Overview

We are looking for a hands-on **Generative AI Technical Architect** who will own the end-to-end architecture of enterprise-scale, knowledge-intensive, agentic AI systems. This is a high-impact role focused on building production-grade Retrieval-Augmented Generation (RAG), Corrective/Controllable-Augmented Generation (CAG), multi-agent frameworks, long-term memory systems, NL2SQL engines, and Small Language Model (SLM)-powered edge/agent deployments using modern ecosystems (LangChain, LlamaIndex, CrewAI, AutoGen, Haystack, DSPy, etc.).

Responsibilities

Architect and own the enterprise GenAI platform with advanced RAG/CAG pipelines (hybrid search, re-ranking, query rewriting, hypothetical document embeddings (HyDE), parent-child retrieval, knowledge graph + vector fusion).
Design and scale multi-agent / agentic workflows (reasoning + acting, tool use, multi-agent collaboration, hierarchical agents, long-running agents with persistence).
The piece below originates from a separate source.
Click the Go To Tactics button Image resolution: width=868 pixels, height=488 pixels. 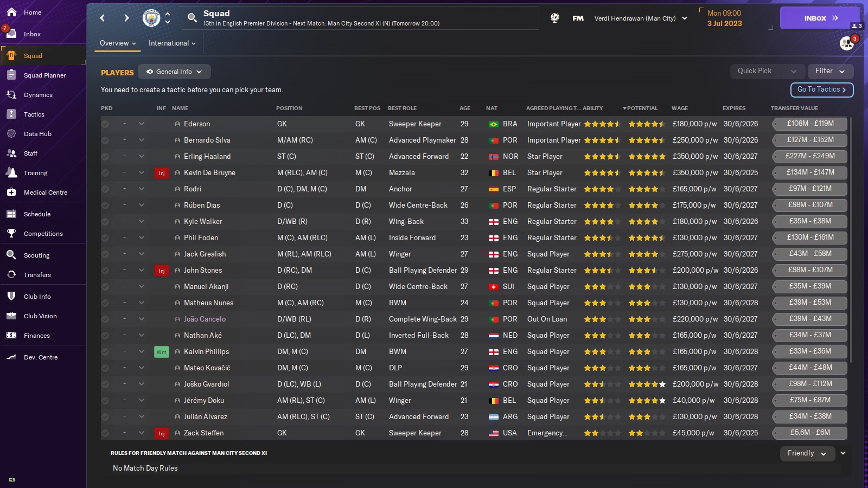pyautogui.click(x=821, y=89)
Build production-grade long-term and short-term memory systems (vector stores with metadata filtering, session summarization, entity memory, reflection/memory consolidation).
Lead architecture of enterprise Knowledge Bases (ingestion pipelines, chunking strategies, metadata enrichment, incremental updates, multi-tenant KB isolation).
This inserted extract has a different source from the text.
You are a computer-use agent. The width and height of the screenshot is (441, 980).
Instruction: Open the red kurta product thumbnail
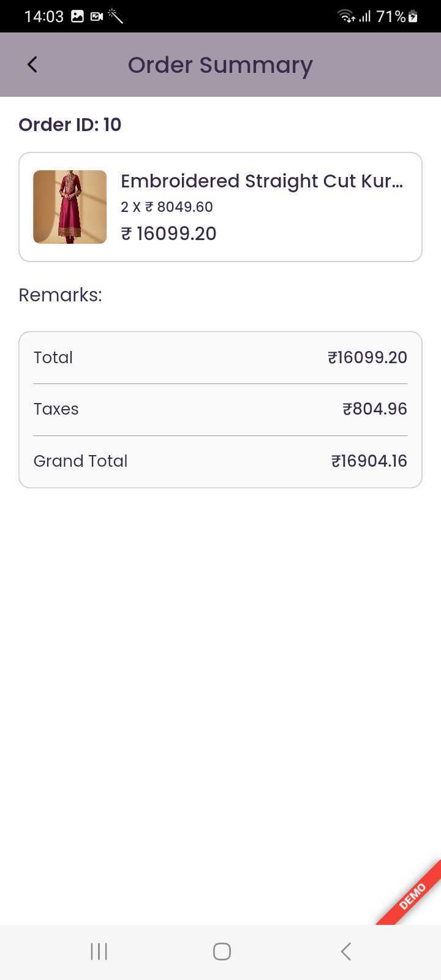pos(70,207)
Own NL2SQL / Text-to-SQL architecture (schema linking, few-shot prompting, self-correction, execution feedback loops, SQL guardrails, multi-database support).
Design and deploy Small Language Models (SLM) for on-device, low-latency, or cost-sensitive agent use cases (Phi-3, Gemma-2B, Mistral-7B, Llama-3.1-8B quantized, TinyLlama, MobileBERT variants).
Define the standard GenAI framework stack (LangChain / LlamaIndex / LangGraph / CrewAI / AutoGen / Microsoft Semantic Kernel / Haystack / DSPy) and create internal libraries/SDKS for the entire organization.
Build observability, tracing, and evaluation frameworks for RAG (RAGAS, TruLens, DeepEval), agents (AgentOps), and NL2SQL accuracy.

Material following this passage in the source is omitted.